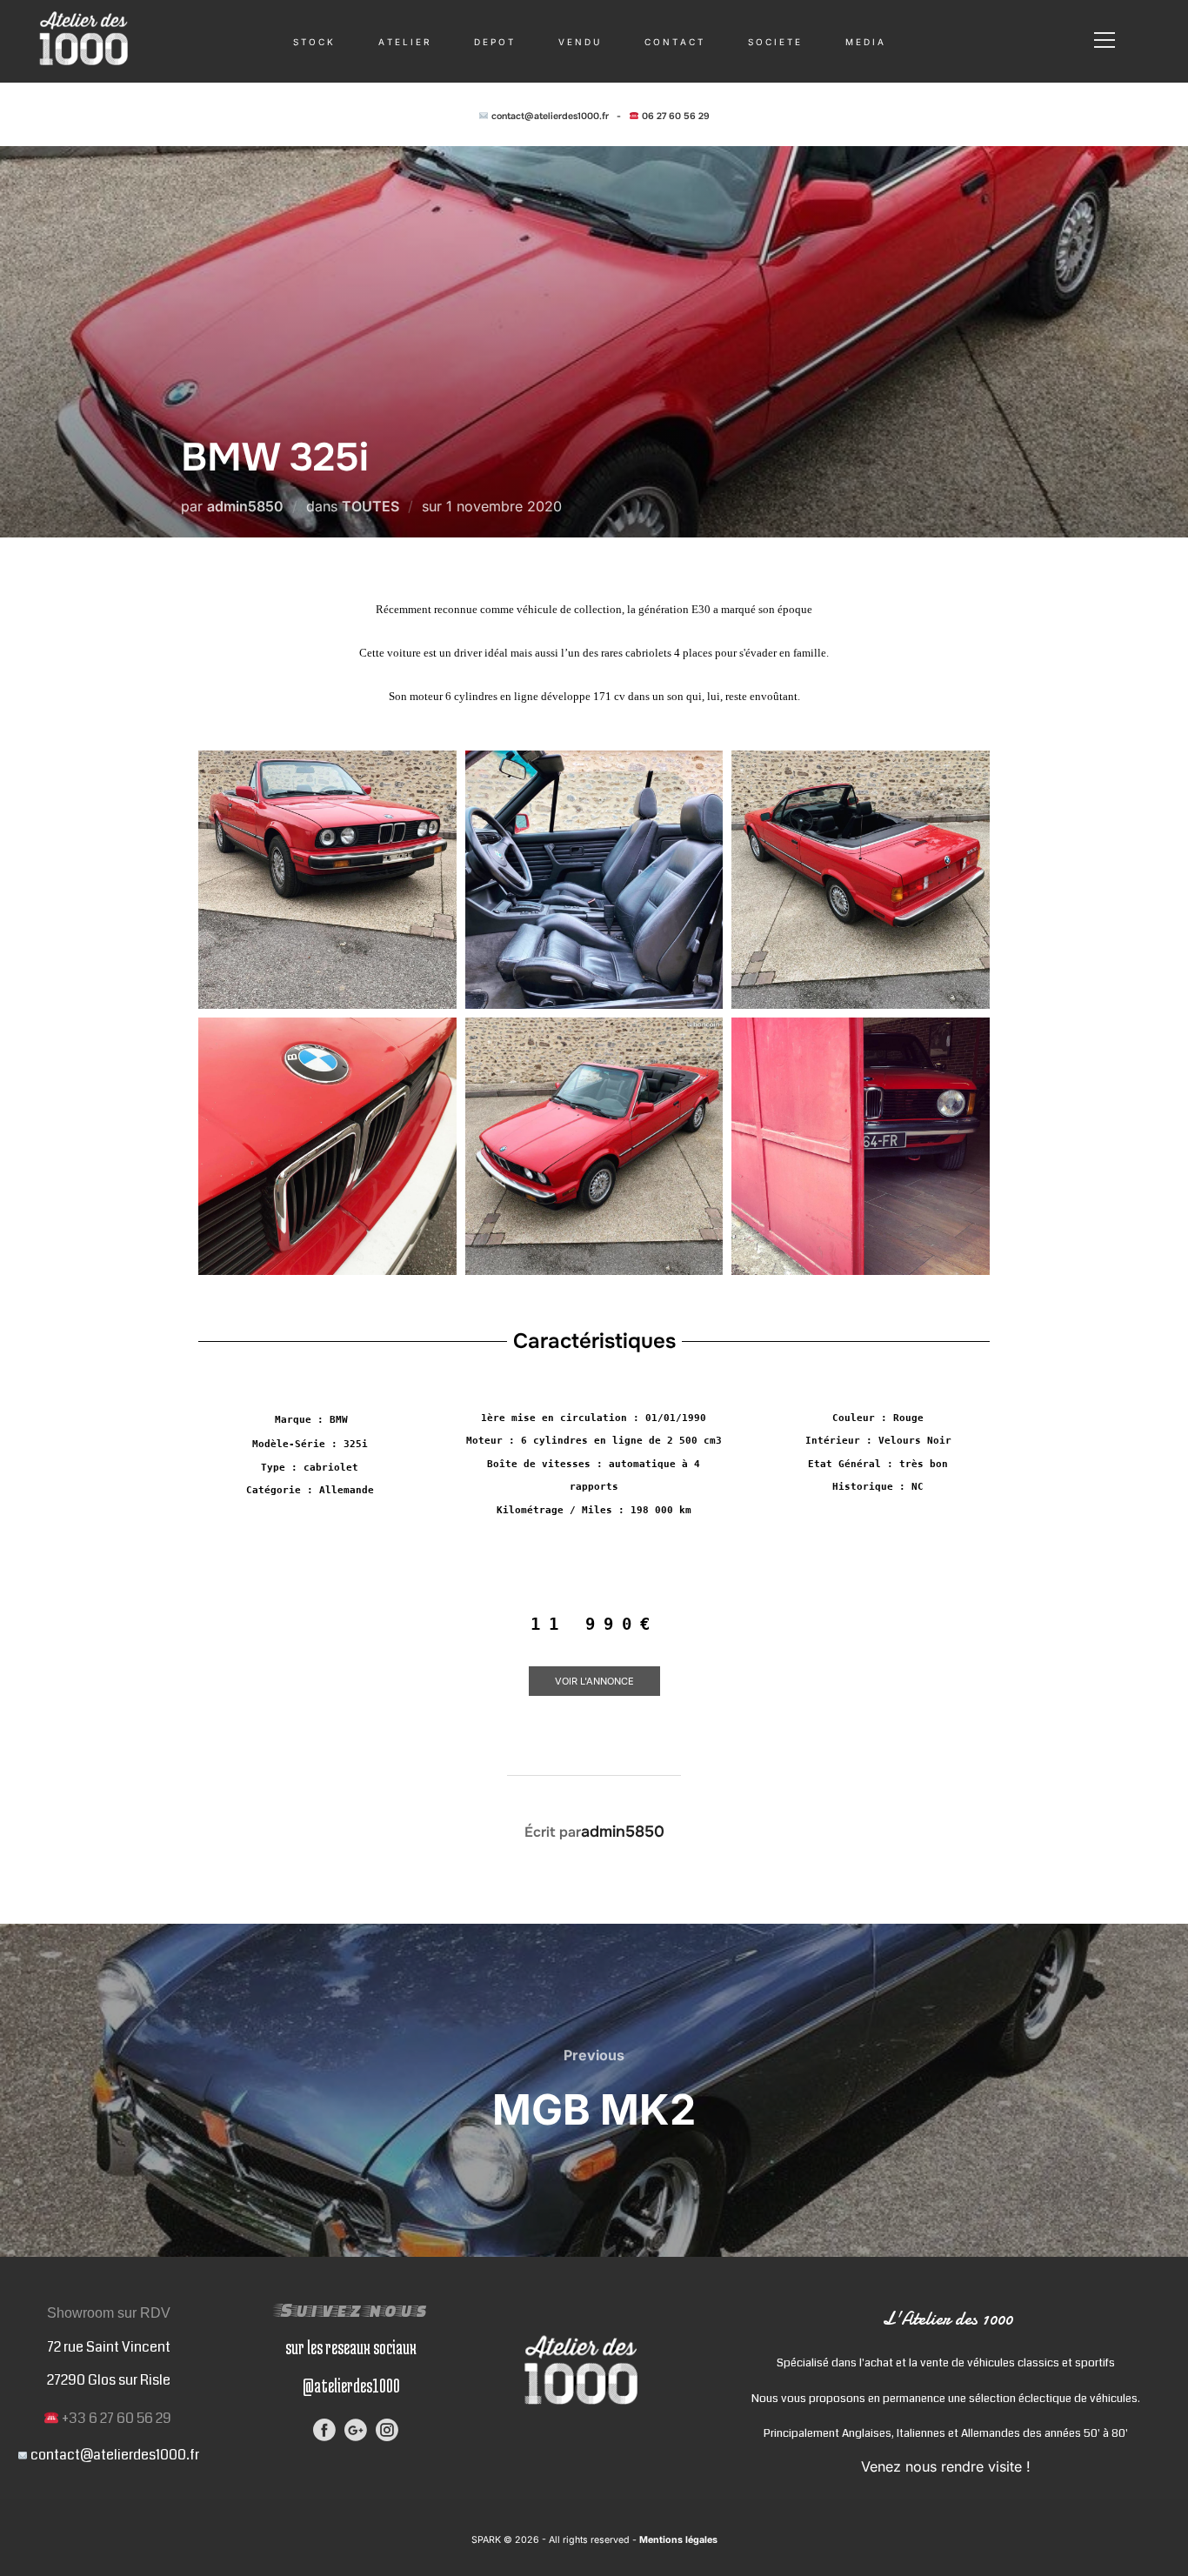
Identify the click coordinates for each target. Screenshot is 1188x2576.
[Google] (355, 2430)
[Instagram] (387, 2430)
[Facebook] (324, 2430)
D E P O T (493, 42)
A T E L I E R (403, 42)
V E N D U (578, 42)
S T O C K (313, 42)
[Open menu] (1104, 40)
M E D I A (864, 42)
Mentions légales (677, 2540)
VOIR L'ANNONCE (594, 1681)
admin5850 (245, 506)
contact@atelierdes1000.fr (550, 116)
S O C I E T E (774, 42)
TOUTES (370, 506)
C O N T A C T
= = = =
Exercise directions: Beginning with the line that contains "S T O C K (313, 42)", return every line through the end of the data above, exactly as written.

Answer to this problem:
S T O C K (313, 42)
[Open menu] (1104, 40)
M E D I A (864, 42)
Mentions légales (677, 2540)
VOIR L'ANNONCE (594, 1681)
admin5850 (245, 506)
contact@atelierdes1000.fr (550, 116)
S O C I E T E (774, 42)
TOUTES (370, 506)
C O N T A C T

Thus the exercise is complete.